Inner Births and Selfhood

Genesis 38:3-5 - A Neville Goddard interpretation

Read Genesis 38 in context

Scripture Focus

3And she conceived, and bare a son; and he called his name Er.
4And she conceived again, and bare a son; and she called his name Onan.
5And she yet again conceived, and bare a son; and called his name Shelah: and he was at Chezib, when she bare him.
Genesis 38:3-5

Biblical Context

Tamar bears three sons—Er, Onan, and Shelah—and the final birth occurs while she is at Chezib.

Neville's Inner Vision

In the Neville Goddard sense, this passage is not about genealogical succession but about inner births within consciousness. Tamar represents the receptive awareness that holds a seed of possibility. Each name—Er, Onan, Shelah—marks a successive state of consciousness that emerges as you entertain and hold a desire in imagination. The first birth signals the initial quality you ascribe to a wish; the second deepens or tests that quality; the third, Shelah, is the gathered state ready for expression. Chezib becomes your inner ground, the mental space where the completed birth takes place through steady attention and feeling.
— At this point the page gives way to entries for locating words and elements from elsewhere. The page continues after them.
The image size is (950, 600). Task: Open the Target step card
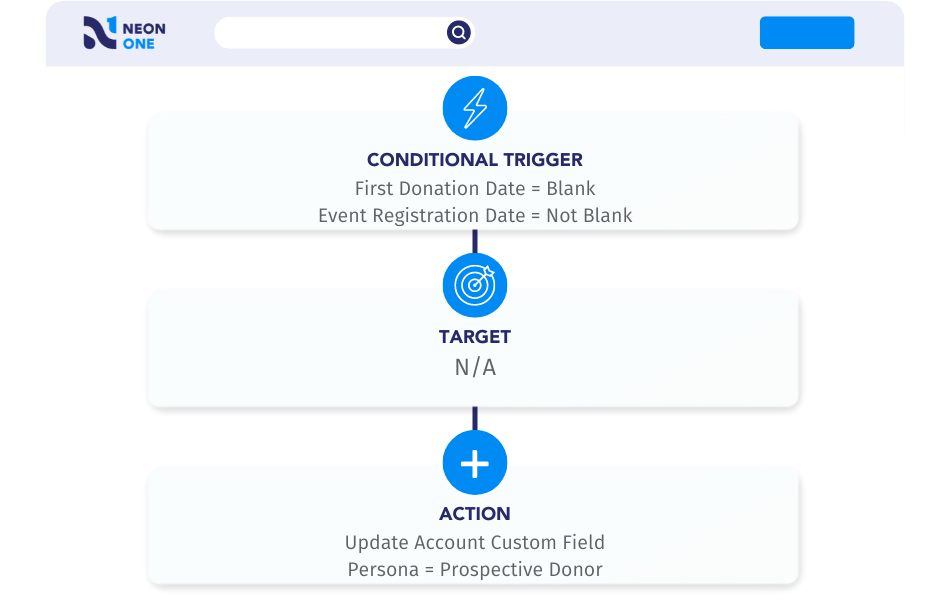pos(473,349)
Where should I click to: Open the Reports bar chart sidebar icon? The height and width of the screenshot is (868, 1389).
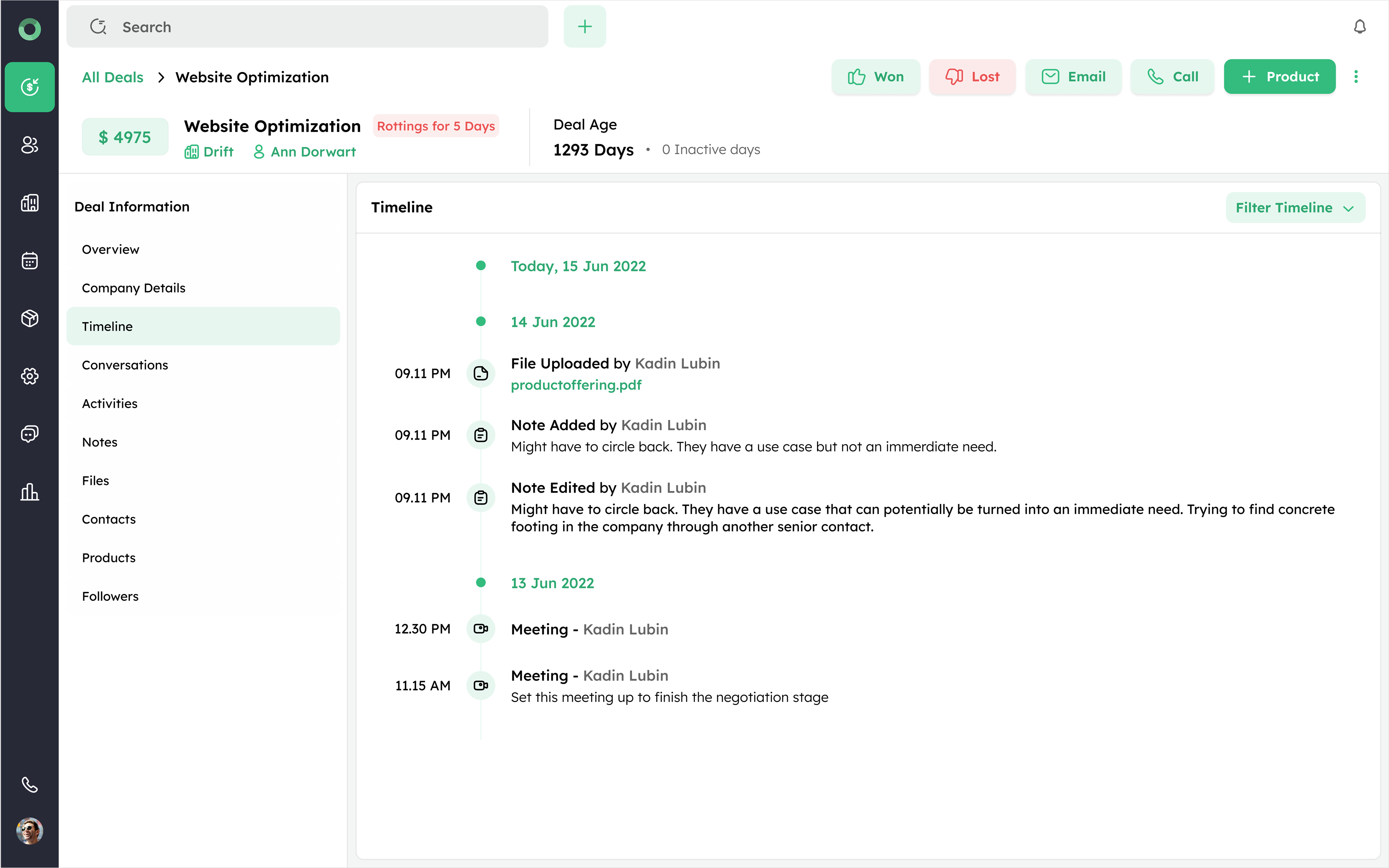(30, 492)
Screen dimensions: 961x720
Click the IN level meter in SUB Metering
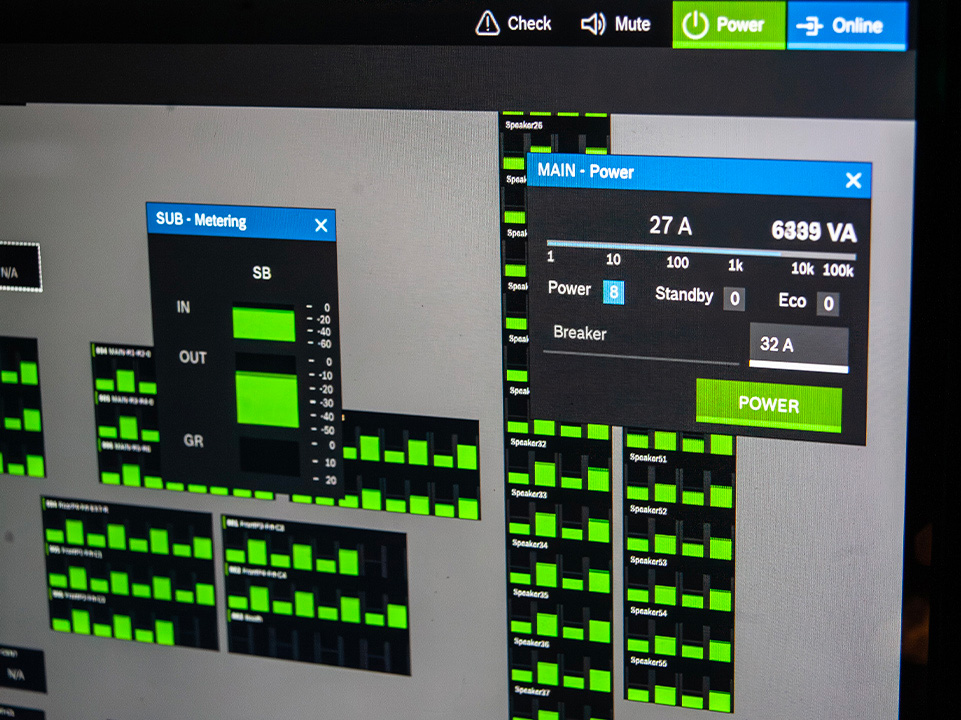pyautogui.click(x=264, y=324)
The scripture invites you to observe inner movements and their naming, recognizing that life unfolds from within your awareness as you practice formation and assumption. When you treat the birth as already accomplished in consciousness, you align with the state you seek and bring reality forth from the invisible into the visible by the power of imagination.

Practice This Now

Imaginative Act: Choose a desired inner change. Assume it is already born within you now; name the new state and feel it real for several minutes, allowing the birth to complete in your awareness.